The more widely used approach is to keep the model unchanged and insert knowledge into the prompt, a process some refer to as "in-context learning." In RAG, instead of directly answering user questions, the model retrieves relevant knowledge and documents from a private database, incorporating this information into the prompt to provide context.
While RAG might seem simple and easy to implement, creating a production-ready RAG application for business use cases is highly complex. Several challenges can arise:
Real-world data is often not just simple text; it can include images, diagrams, charts, and tables. Normal data parsers might extract incomplete or messy data, making it difficult for LLMs to process.
Even if you create a database from company knowledge, retrieving relevant information based on user questions can be complicated. Different types of data require different retrieval methods, and sometimes, the information retrieved might be insufficient or irrelevant.
Simple questions might require answers from multiple data sources, and complex queries might involve unstructured and structured data. Therefore, simple RAG implementations often fall short in handling real-world knowledge management use cases.

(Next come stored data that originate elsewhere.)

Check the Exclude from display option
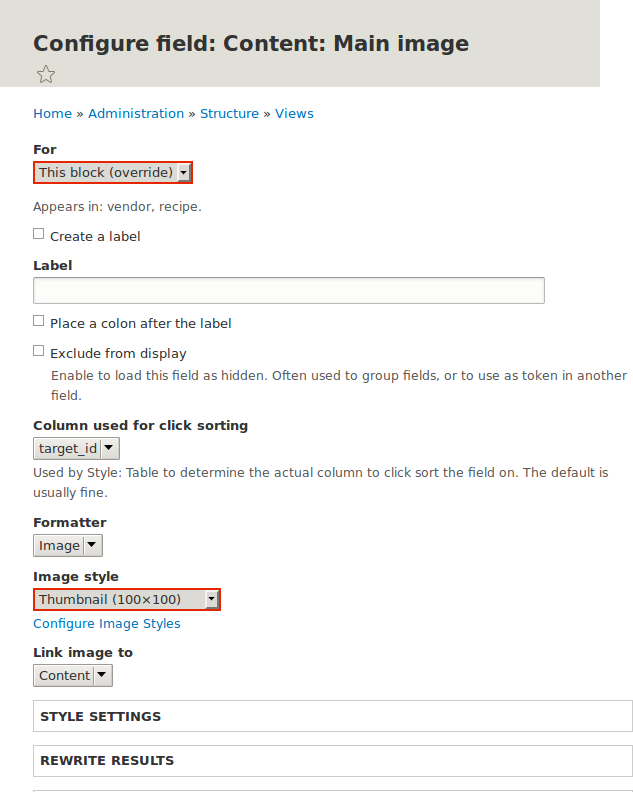The width and height of the screenshot is (633, 792). (38, 351)
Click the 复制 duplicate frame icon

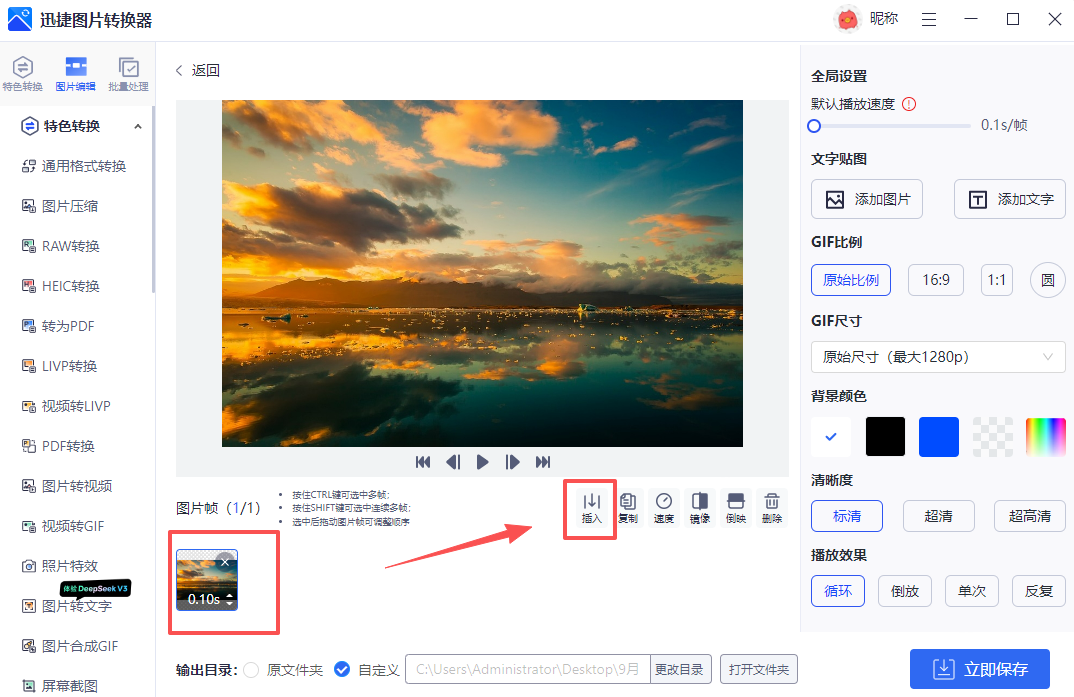click(x=627, y=507)
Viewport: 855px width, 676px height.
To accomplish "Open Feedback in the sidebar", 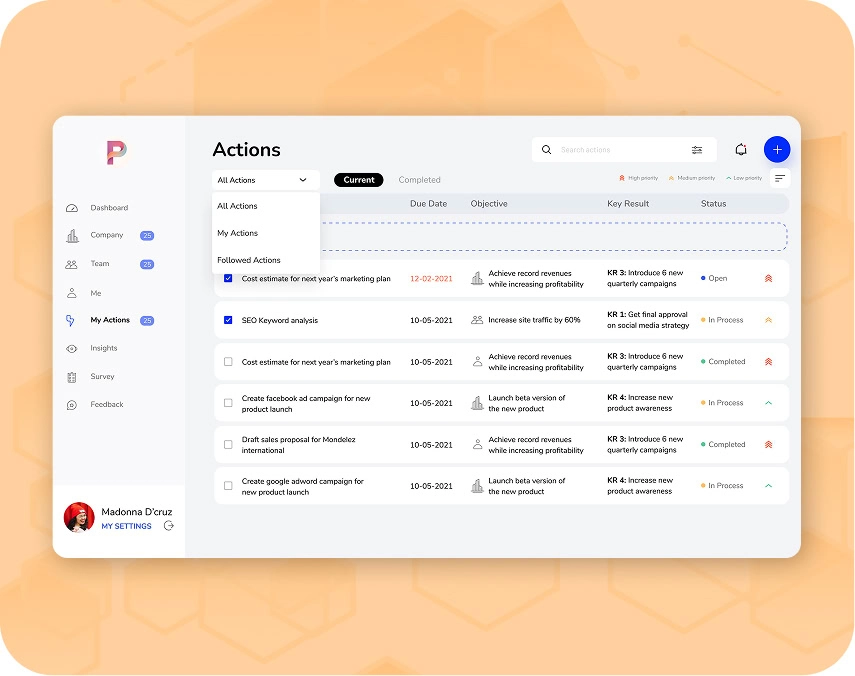I will coord(106,405).
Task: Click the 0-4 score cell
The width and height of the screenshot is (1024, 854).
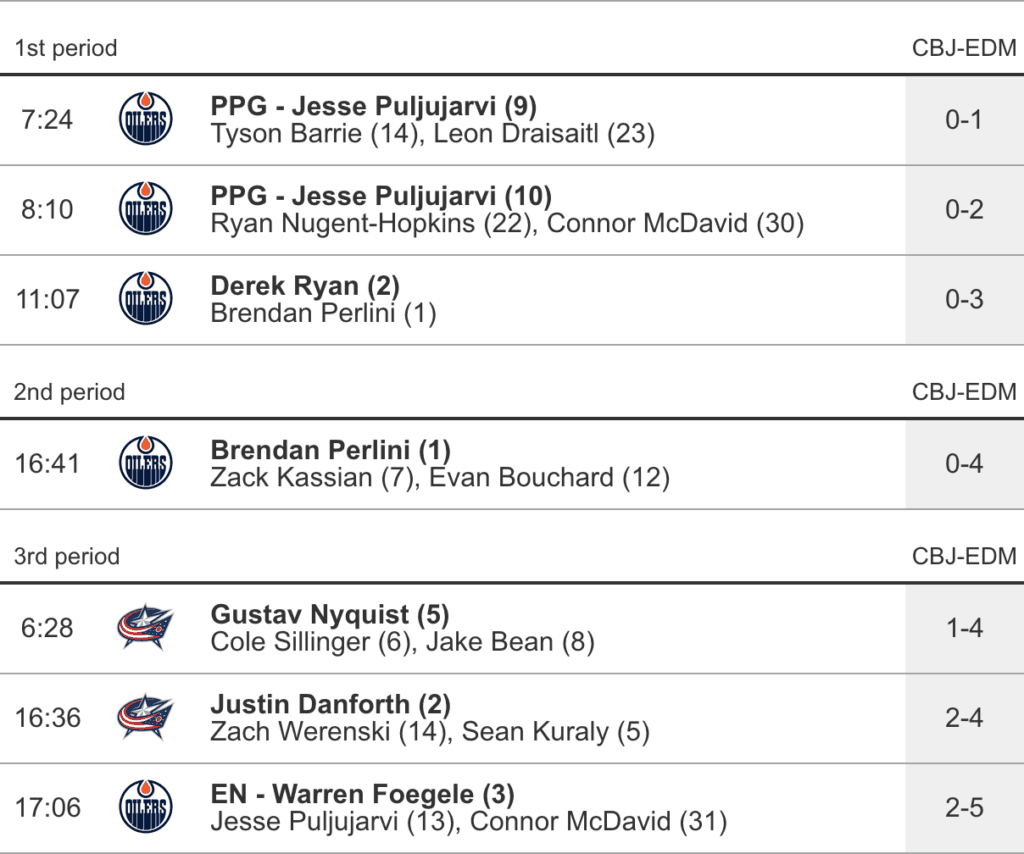Action: (964, 464)
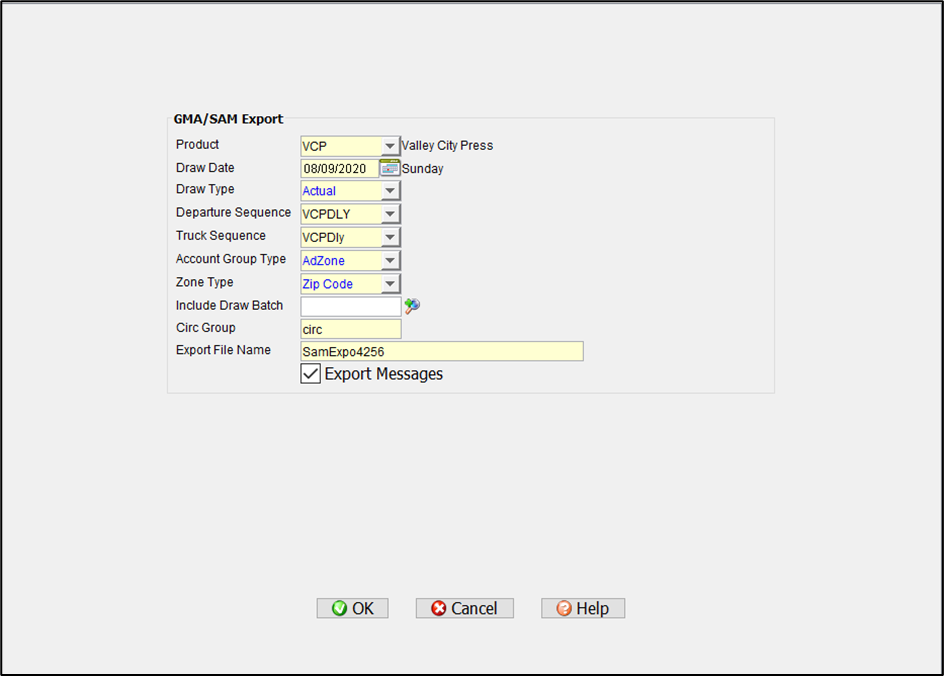Click into the Circ Group field

(350, 329)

Thankfully, there are several tactics to mitigate these risks:
Real-world data is often messy, especially in formats like PDFs or PowerPoint files. Traditional parsers, like PyPDF, might extract data incorrectly. However, newer parsers like LlamaParser, developed by LlamaIndex, offer higher accuracy in extracting data and converting it into an LLM-friendly format. This is crucial for ensuring the AI can process and understand the data correctly.
When building a vector database, it's essential to break down documents into small chunks. However, finding the optimal chunk size is key. If it is too large, the model might lose context; if it is too small, it might miss critical information. Experimenting with different chunk sizes and evaluating the results can help determine the best size for different types of documents.
Reranking involves using a secondary model to ensure the most relevant chunks of data are presented to the model first, improving both accuracy and efficiency. Hybrid search, combining vector and keyword searches, can also provide more accurate results, especially in cases like e-commerce, where exact matches are critical.
This approach leverages agents' dynamic and reasoning abilities to optimize the RAG pipeline. For example, query translation can be used to modify user questions into more retrieval-friendly formats. Agents can also perform metadata filtering and routing to ensure only relevant data is searched, enhancing the accuracy of the results.
Creating a robust agentic RAG pipeline involves several steps:
First, retrieve the most relevant documents. Then, use the LLM to evaluate whether the documents are relevant to the question asked.
If the documents are relevant, generate an answer using the LLM.
If the documents are not relevant, perform a web search to find additional information.
After generating an answer, check if the answer is grounded in the retrieved documents. If not, the system can either regenerate the answer or perform additional searches.
Using tools like LangGraph and Llama3, you can define the workflow, setting up nodes and edges that determine the flow of information and the checks performed at each stage.
As you can see, building a reliable and accurate RAG pipeline involves balancing various factors, from data parsing and chunk sizing to reranking and hybrid search techniques. While these processes can slow down the response time, they significantly improve the accuracy and relevance of the answers provided by the AI. I encourage you to explore these methods in your projects and share your experiences. As AI continues to evolve, the ability to effectively manage and retrieve knowledge will become increasingly critical.